===== PROVIDED ENTRIES =====

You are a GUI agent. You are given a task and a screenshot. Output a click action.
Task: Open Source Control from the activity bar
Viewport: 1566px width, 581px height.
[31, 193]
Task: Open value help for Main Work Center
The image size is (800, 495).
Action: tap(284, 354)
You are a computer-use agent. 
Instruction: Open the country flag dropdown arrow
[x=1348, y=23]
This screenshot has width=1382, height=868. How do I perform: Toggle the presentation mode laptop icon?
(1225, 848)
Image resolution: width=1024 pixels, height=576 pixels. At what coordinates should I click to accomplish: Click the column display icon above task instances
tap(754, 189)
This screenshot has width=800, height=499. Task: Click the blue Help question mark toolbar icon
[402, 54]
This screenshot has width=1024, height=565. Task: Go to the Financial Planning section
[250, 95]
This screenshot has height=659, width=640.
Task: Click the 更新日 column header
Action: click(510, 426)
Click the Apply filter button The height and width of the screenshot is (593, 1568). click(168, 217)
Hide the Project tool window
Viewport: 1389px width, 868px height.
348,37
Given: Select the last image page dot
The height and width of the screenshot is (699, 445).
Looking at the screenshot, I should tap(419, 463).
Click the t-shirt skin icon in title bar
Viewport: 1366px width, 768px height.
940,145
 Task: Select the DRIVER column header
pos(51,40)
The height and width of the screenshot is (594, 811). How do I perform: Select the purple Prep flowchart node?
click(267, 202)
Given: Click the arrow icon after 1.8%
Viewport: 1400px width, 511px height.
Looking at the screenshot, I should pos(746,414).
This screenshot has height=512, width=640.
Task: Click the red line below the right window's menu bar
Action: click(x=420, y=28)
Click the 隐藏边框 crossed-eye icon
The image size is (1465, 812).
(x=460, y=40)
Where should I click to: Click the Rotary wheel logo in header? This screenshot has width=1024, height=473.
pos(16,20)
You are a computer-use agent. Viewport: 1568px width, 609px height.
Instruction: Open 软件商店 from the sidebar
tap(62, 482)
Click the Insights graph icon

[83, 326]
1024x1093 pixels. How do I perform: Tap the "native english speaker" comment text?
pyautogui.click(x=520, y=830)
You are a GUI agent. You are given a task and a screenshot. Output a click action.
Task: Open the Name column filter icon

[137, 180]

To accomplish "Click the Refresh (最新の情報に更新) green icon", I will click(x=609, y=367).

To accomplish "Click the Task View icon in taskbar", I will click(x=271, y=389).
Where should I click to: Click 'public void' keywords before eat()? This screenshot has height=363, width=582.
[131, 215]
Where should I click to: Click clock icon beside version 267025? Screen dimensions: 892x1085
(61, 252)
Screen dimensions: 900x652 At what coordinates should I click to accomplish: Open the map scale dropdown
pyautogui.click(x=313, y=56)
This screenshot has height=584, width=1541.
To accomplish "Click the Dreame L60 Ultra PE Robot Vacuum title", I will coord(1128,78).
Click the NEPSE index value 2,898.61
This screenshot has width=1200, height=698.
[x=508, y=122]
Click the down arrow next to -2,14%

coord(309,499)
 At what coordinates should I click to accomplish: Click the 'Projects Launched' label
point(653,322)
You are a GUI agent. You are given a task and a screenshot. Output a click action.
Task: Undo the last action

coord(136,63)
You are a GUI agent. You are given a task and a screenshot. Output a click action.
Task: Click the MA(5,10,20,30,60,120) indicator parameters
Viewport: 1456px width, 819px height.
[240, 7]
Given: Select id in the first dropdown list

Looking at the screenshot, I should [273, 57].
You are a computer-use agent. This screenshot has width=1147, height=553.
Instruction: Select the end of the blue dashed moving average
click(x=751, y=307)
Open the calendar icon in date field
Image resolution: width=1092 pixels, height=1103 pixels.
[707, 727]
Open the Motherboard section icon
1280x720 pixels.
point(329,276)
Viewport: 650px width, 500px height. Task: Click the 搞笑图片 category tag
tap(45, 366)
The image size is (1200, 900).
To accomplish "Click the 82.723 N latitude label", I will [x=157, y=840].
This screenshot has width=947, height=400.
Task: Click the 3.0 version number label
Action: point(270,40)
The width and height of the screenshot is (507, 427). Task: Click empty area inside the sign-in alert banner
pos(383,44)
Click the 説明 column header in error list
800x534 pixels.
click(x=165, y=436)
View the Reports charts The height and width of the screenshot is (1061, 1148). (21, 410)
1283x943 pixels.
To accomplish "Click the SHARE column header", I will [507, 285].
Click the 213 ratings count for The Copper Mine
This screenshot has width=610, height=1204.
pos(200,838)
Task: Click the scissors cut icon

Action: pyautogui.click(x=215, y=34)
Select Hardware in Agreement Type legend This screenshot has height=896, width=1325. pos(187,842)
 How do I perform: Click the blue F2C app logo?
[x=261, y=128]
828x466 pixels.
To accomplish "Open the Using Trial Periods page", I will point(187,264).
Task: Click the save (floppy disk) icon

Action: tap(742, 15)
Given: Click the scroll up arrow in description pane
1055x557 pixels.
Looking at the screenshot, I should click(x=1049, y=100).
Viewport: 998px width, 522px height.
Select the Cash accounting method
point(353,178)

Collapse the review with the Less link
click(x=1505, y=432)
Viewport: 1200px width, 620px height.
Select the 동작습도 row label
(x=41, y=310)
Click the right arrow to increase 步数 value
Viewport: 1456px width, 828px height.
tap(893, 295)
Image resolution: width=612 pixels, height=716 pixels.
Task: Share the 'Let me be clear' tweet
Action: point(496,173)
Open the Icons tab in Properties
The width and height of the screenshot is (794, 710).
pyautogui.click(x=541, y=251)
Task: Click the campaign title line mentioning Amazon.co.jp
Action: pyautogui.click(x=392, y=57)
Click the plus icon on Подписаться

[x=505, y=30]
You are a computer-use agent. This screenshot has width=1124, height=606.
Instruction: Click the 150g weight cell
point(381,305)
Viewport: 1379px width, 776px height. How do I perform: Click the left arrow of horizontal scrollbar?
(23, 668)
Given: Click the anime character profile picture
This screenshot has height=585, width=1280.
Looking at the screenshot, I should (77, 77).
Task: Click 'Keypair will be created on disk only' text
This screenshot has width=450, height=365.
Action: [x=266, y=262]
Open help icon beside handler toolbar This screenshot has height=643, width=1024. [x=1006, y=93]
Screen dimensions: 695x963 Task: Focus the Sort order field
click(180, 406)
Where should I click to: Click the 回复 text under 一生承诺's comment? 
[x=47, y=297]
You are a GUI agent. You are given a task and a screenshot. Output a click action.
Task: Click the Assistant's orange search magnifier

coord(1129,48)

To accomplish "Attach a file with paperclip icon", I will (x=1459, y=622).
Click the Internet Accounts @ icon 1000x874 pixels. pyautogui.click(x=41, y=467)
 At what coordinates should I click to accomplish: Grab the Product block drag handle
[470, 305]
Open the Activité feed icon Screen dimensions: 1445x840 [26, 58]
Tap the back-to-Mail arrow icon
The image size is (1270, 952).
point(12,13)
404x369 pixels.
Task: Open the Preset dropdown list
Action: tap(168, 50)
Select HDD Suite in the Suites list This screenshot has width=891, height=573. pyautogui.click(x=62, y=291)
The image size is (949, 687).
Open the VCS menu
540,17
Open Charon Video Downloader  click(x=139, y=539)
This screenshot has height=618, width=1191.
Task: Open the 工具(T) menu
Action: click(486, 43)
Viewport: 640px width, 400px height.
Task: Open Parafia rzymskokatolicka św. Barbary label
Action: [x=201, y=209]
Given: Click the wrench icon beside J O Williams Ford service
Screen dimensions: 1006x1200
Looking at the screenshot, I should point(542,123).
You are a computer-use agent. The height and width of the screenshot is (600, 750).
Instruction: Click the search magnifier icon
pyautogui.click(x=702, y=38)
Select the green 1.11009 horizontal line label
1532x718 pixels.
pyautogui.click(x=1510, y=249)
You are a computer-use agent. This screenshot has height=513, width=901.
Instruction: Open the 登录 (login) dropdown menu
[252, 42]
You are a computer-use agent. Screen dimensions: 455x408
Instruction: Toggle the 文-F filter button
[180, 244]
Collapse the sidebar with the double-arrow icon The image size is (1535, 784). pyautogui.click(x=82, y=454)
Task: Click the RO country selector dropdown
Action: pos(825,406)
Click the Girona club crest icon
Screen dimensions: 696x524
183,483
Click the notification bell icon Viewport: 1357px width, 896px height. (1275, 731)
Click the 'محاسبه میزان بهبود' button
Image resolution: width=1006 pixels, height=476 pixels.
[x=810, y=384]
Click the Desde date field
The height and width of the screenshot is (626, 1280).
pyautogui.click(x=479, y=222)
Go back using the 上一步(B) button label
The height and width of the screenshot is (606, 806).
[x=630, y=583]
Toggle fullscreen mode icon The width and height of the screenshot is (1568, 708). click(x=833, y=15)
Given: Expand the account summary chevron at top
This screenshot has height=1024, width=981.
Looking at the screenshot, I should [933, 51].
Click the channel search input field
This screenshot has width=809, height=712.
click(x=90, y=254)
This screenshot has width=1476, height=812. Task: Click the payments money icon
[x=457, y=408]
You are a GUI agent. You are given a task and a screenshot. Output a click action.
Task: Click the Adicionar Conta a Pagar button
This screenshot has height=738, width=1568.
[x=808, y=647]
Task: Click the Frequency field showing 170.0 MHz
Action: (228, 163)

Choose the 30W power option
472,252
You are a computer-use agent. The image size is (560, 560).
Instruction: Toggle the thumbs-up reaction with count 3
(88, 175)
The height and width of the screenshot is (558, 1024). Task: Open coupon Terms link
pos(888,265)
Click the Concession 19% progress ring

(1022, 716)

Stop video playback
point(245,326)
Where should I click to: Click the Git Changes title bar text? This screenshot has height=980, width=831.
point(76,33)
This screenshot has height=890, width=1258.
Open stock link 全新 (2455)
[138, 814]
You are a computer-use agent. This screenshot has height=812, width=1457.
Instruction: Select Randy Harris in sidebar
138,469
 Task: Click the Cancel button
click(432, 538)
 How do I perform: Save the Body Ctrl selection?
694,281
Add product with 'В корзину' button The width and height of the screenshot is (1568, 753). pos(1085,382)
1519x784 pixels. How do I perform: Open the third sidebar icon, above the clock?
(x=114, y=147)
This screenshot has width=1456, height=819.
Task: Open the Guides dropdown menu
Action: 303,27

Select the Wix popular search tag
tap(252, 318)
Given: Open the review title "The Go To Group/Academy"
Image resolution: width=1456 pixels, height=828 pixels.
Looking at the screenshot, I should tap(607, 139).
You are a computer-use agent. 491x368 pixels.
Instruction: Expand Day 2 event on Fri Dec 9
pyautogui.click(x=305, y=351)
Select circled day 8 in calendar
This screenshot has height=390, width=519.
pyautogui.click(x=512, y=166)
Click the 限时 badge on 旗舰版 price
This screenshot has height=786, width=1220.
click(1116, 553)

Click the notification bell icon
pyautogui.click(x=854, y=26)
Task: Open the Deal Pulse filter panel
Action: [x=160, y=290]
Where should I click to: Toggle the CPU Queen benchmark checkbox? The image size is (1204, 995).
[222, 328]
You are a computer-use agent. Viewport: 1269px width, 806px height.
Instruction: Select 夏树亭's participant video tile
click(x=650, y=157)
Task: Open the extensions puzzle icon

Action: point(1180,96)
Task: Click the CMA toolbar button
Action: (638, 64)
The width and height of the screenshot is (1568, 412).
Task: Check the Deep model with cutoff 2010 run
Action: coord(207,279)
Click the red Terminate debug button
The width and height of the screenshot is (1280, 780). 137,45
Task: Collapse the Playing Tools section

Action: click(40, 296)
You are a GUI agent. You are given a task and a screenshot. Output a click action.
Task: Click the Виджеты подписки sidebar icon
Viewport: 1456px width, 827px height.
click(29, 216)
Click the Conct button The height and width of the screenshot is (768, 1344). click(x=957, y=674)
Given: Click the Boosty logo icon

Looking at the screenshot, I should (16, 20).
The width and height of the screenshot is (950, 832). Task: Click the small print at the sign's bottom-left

=====

Output the lines above exactly, but only those between the line holding "The height and width of the screenshot is (699, 445)." and the line holding "You are a computer-use agent. Viewport: 1568px", inclusive.

The height and width of the screenshot is (699, 445).
Looking at the screenshot, I should tap(419, 463).
Click the t-shirt skin icon in title bar
Viewport: 1366px width, 768px height.
940,145
 Task: Select the DRIVER column header
pos(51,40)
The height and width of the screenshot is (594, 811). How do I perform: Select the purple Prep flowchart node?
click(267, 202)
Given: Click the arrow icon after 1.8%
Viewport: 1400px width, 511px height.
Looking at the screenshot, I should pos(746,414).
This screenshot has height=512, width=640.
Task: Click the red line below the right window's menu bar
Action: click(x=420, y=28)
Click the 隐藏边框 crossed-eye icon
The image size is (1465, 812).
(x=460, y=40)
Where should I click to: Click the Rotary wheel logo in header? This screenshot has width=1024, height=473.
pos(16,20)
You are a computer-use agent. Viewport: 1568px width, 609px height.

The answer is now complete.